Auch ohne Netz schaffe ich es meistens von der Fahrertür zu einer guten Fotoposition beim Lookout. Wenn die Plage nicht allzu schlimm ist, reicht es manchmal sogar für ein zweites Foto ein paar Schritte weiter. Ich kann mich an wenige Male erinnern, als die Fliegen aber so anhänglich waren, dass ich lieber direkt wieder zurück in den Camper geklettert bin.

Ach ja, fast hätte ich es vergessen: Viele Hundert Fliegen waren natürlich auch in unserem Camper, wenn wir mal wieder die Tür oder ein Fenster nicht schnell genug geschlossen haben. Hier zeigen sich die Biester aber recht zahm, tummeln sich an Front- und Seitenscheiben und suchen den Ausgang. Fliege am Seitenfenster, Fenster auf während der Fahrt, Sogwirkung, Fliege weg. Das funktioniert immer.

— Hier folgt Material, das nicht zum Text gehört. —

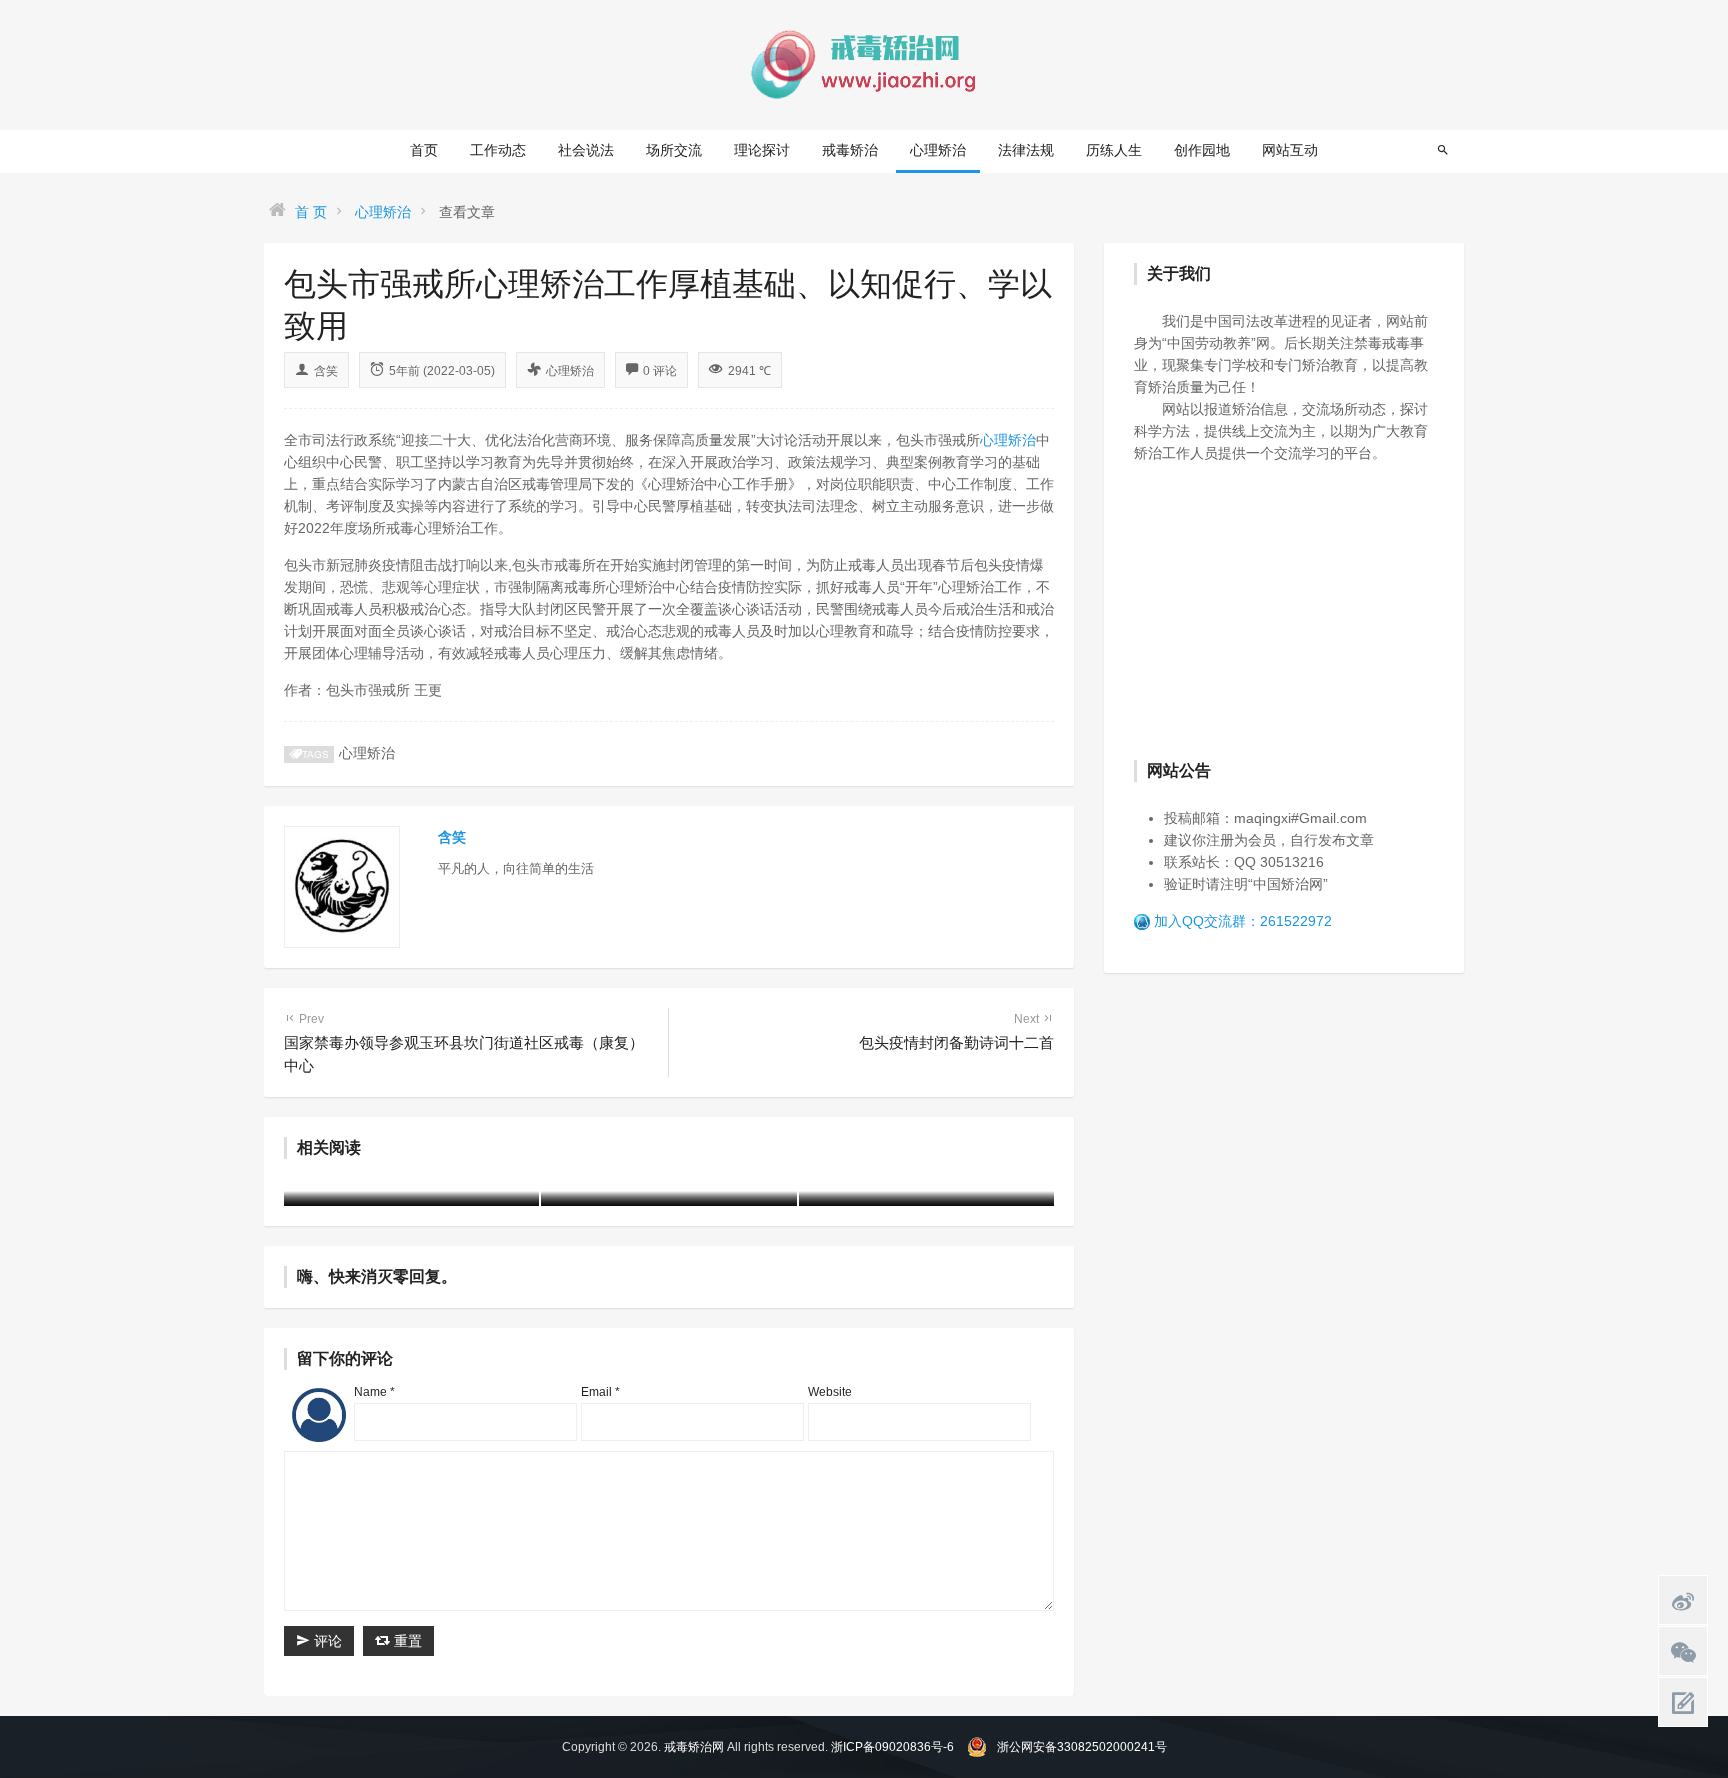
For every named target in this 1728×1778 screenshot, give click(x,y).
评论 (326, 1641)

Jetzt, wo ihr über die gemeine Outbackfliege mehr Details kennt, als ihr jemals wissen wolltet, werdet ihr die Fotos unserer Artikel über das Outback bestimmt noch besser finden als vorher schon. Von den Fliegen selbst haben wir keine Fotos gemacht, aber ein paar Videos, die ihr in unserem nächsten Weltreise-Film sehen könnt. Lasst euch überraschen!